Don Rodrigo era de esos caballeros que ya no existen. De esos señores que se conocen la historia de un país, con todo y sus chismes intimísimos y la contaba porque había estado ahí... Don Rodrigo era todo amabilidad y dulzura. Don Rodrigo era –y si alguien dice lo contrario que no me cuente para no saber nunca- de esas personas intachables.

Y no quiero decir que fue canciller y no sé ni qué otras cosas que van a decir los periódicos de mañana. Ningún periódico va a decir que don Rodrigo es el verdadero gestor de una paz en Centroamérica, ni va a decir nadie que don Rodrigo siempre estaba dispuesto a sentarse a tomar un café con quien quisiera escucharle. Yo sólo sé que hemos perdido a un Señor de los de verdad, de los que ya casi no quedan y que eso me llena el alma de una tristeza inexplicable. Que alguien vaya al entierro a ver si encuentra entre la concurrencia, a la nueva generación de Rodrigos, Hildas, Enriques, Albertos, Alicias, Joaquínes, Cármenes...

10 comentarios:

djtopo dijo...

y porque buscar en otros?, y no en nosotros?, ponernos la mano en el corazón, y tratar por todos lo medios, ser esa persona que cambie al pais, quitarnos esa mediocridad de nuestra cabeza, y construir un futuro (o mas bien presente) digno, y dejarnos de pendejadas y esperar a que otros hagan las cosas por nosotros?

eaton dijo...

estoy de acuerdo con topo busquen en el espejo son los que siguen...

klept0 dijo...

Mi espejo sólo me devuelve el reflejo de una india dormida. -_-

Sirena dijo...

Naaahhh yo estoy hablando de las ligas mayores... pero igual yo hago lo que puedo y no me importa decir que no llego a esos niveles.

julia dijo...

Yo no lo conocí personalmente.

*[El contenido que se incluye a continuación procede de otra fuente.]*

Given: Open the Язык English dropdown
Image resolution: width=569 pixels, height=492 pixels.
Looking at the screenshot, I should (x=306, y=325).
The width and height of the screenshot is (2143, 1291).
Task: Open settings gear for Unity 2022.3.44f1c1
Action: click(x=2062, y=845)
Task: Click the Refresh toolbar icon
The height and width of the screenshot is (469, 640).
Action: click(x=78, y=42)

Sólo lo escuché por tele y una que otra conferencia, pero siempre me dio una impresión muy grata este señor.
Va el enlace de esto para mi blog, donde puse un post sobre él también.

Gran Fornicador dijo...

Yo quería tomarme un café con Don Rodrigo, pero como a todas las cosas en la vida misma, creo que llegué demasiado tarde.

analu dijo...

Yo en cambio le voy a pasar estos links a un amigo muy querido, nieto de don Rodrigo... hijo de don Eugenio Pignataro, que está pasando por ese momento tan duro de perder dos personas tan importantes en tan poco tiempo.

Estoy segura que leer estas cosas probablemente ayude en algo.

Saludos.

Enrikín dijo...

hola Sirena

hace tiempo q no pasaba a visitar tu blog.
Como siempre, inspiradora.


Saludos desde Chile.

Casiopea dijo...

Nunca he conocido a un Don Rodrigo...pero hacer vountariado en un asilo, puede ser lo más cercano a conocer la historia del pueblo por quienes la vivieron...

Humo en tus ojos dijo...

Yo también tengo un glupcito en la garganta... y pensé en contarte, pero después te explico porqué razón insospechada... (y si me das permiso, también le pasaría esto a alguien, unito nada más).